Part 1 Dissertation 2011
Baljit Panesar
University of Lincoln, UK
The dynamic correlations between gender studies and architecture are very contemporary, and these are breaking new ground in India. This dissertation looks at the Influence of architecture on women in Chandigarh, by examining the Western influences on India, as well as those in the rise of the city.

The planned capital of Punjab, by Le Corbusier in 1947, has grand gestures which are evocative of India’s past, and that connects well with the “true India” (Brooks and Tzoniz, 1983a, p.8). The design for the new city was produced by Western architects in very Western and modern manners. This had impacted on the way the housing was designed, which inevitably had an effect on the role of the woman in the home, as the lifestyles of the Occident varied tremendously to the Orient.

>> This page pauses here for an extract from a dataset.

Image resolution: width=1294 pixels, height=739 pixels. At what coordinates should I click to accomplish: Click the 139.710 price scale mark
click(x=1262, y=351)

To the present day there is a huge variation with gender differences in terms of equality. Women often face many predicaments concerning difficult relationships with their spouses and extended family. The city of Chandigarh made a change in the housing policy, which entitled women to be jointly named under the deeds, giving them equal rights with their husbands in the matter of housing (Datta, 2006, p.271).The exploration of the Indian woman and home was essential, as the changes in the urban policy of the city had made others regard the voices of women.

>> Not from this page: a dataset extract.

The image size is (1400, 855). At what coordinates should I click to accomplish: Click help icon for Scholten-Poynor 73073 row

These changes have allowed women to stand up for their right to fairness and equality which had been demonstrated by the Western ideas and concepts (Datta, 2006, p.293). The house is a means of security for married women, which reduces the frequency of the sales of properties due to the part ownership of women. It gives them a voice which allows them to stand up to their partners and extended family, especially when living under the same roof. The “house,” does not necessarily mean the structure or building itself but the documentation and deeds. It encourages a change in the “static” nature of communities and brings forth a better position for women.